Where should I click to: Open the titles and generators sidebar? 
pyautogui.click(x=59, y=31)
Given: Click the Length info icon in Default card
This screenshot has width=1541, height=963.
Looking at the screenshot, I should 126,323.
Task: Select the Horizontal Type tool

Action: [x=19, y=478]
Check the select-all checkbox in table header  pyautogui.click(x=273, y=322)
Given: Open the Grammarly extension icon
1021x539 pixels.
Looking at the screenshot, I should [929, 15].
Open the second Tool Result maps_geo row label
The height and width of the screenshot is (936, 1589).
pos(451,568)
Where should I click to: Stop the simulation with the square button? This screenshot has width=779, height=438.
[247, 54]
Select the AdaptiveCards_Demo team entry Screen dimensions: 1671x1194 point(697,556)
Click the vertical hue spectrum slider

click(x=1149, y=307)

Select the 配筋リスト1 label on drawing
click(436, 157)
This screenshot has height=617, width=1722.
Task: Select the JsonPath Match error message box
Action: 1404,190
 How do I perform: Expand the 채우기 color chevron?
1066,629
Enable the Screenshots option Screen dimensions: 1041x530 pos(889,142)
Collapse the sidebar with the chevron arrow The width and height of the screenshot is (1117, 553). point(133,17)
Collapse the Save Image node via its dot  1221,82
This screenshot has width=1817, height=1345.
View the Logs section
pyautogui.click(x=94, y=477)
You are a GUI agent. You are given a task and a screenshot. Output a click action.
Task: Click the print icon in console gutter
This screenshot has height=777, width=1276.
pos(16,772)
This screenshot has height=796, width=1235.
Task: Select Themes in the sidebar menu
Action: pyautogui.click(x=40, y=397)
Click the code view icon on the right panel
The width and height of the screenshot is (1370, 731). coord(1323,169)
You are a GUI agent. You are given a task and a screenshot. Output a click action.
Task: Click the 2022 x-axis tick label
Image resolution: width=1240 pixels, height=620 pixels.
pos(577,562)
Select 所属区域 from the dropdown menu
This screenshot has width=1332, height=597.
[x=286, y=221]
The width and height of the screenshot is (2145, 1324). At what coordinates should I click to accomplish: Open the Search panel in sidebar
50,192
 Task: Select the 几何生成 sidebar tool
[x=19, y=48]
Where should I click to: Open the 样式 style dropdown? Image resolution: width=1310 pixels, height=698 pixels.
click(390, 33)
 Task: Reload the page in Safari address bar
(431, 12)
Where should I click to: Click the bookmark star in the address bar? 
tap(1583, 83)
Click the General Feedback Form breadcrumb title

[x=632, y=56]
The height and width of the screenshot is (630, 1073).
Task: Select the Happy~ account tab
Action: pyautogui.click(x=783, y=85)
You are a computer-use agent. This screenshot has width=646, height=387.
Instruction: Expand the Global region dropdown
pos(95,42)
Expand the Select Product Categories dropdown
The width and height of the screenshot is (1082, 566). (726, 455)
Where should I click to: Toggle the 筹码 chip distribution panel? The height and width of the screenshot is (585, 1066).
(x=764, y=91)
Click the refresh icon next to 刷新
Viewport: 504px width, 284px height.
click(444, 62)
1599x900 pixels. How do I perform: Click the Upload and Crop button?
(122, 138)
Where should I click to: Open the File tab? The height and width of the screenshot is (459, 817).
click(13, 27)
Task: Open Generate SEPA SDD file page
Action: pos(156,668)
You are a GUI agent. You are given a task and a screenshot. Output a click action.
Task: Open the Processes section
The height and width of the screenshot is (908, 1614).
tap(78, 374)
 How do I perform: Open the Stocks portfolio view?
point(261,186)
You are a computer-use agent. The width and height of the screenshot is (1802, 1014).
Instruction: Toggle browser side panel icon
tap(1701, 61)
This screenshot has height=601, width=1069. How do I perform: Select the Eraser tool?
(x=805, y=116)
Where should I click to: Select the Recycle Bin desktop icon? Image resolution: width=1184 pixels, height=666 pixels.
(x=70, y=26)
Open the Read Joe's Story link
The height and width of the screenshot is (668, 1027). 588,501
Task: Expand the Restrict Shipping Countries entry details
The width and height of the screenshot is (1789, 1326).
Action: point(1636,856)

-=-=-=-=-

• Work item
Repeat the material above in full, quoting it exactly.

• Written response
Where should I click to: Open the titles and generators sidebar? 
pyautogui.click(x=59, y=31)
Given: Click the Length info icon in Default card
This screenshot has width=1541, height=963.
Looking at the screenshot, I should 126,323.
Task: Select the Horizontal Type tool

Action: [x=19, y=478]
Check the select-all checkbox in table header  pyautogui.click(x=273, y=322)
Given: Open the Grammarly extension icon
1021x539 pixels.
Looking at the screenshot, I should [929, 15].
Open the second Tool Result maps_geo row label
The height and width of the screenshot is (936, 1589).
pos(451,568)
Where should I click to: Stop the simulation with the square button? This screenshot has width=779, height=438.
[247, 54]
Select the AdaptiveCards_Demo team entry Screen dimensions: 1671x1194 point(697,556)
Click the vertical hue spectrum slider

click(x=1149, y=307)

Select the 配筋リスト1 label on drawing
click(436, 157)
This screenshot has height=617, width=1722.
Task: Select the JsonPath Match error message box
Action: 1404,190
 How do I perform: Expand the 채우기 color chevron?
1066,629
Enable the Screenshots option Screen dimensions: 1041x530 pos(889,142)
Collapse the sidebar with the chevron arrow The width and height of the screenshot is (1117, 553). point(133,17)
Collapse the Save Image node via its dot  1221,82
This screenshot has width=1817, height=1345.
View the Logs section
pyautogui.click(x=94, y=477)
You are a GUI agent. You are given a task and a screenshot. Output a click action.
Task: Click the print icon in console gutter
This screenshot has height=777, width=1276.
pos(16,772)
This screenshot has height=796, width=1235.
Task: Select Themes in the sidebar menu
Action: pyautogui.click(x=40, y=397)
Click the code view icon on the right panel
The width and height of the screenshot is (1370, 731). coord(1323,169)
You are a GUI agent. You are given a task and a screenshot. Output a click action.
Task: Click the 2022 x-axis tick label
Image resolution: width=1240 pixels, height=620 pixels.
pos(577,562)
Select 所属区域 from the dropdown menu
This screenshot has width=1332, height=597.
[x=286, y=221]
The width and height of the screenshot is (2145, 1324). At what coordinates should I click to accomplish: Open the Search panel in sidebar
50,192
 Task: Select the 几何生成 sidebar tool
[x=19, y=48]
Where should I click to: Open the 样式 style dropdown? Image resolution: width=1310 pixels, height=698 pixels.
click(390, 33)
 Task: Reload the page in Safari address bar
(431, 12)
Where should I click to: Click the bookmark star in the address bar? 
tap(1583, 83)
Click the General Feedback Form breadcrumb title

[x=632, y=56]
The height and width of the screenshot is (630, 1073).
Task: Select the Happy~ account tab
Action: pyautogui.click(x=783, y=85)
You are a computer-use agent. This screenshot has width=646, height=387.
Instruction: Expand the Global region dropdown
pos(95,42)
Expand the Select Product Categories dropdown
The width and height of the screenshot is (1082, 566). (726, 455)
Where should I click to: Toggle the 筹码 chip distribution panel? The height and width of the screenshot is (585, 1066).
(x=764, y=91)
Click the refresh icon next to 刷新
Viewport: 504px width, 284px height.
click(444, 62)
1599x900 pixels. How do I perform: Click the Upload and Crop button?
(122, 138)
Where should I click to: Open the File tab? The height and width of the screenshot is (459, 817).
click(13, 27)
Task: Open Generate SEPA SDD file page
Action: pos(156,668)
You are a GUI agent. You are given a task and a screenshot. Output a click action.
Task: Open the Processes section
The height and width of the screenshot is (908, 1614).
tap(78, 374)
 How do I perform: Open the Stocks portfolio view?
point(261,186)
You are a computer-use agent. The width and height of the screenshot is (1802, 1014).
Instruction: Toggle browser side panel icon
tap(1701, 61)
This screenshot has height=601, width=1069. How do I perform: Select the Eraser tool?
(x=805, y=116)
Where should I click to: Select the Recycle Bin desktop icon? Image resolution: width=1184 pixels, height=666 pixels.
(x=70, y=26)
Open the Read Joe's Story link
The height and width of the screenshot is (668, 1027). 588,501
Task: Expand the Restrict Shipping Countries entry details
The width and height of the screenshot is (1789, 1326).
Action: point(1636,856)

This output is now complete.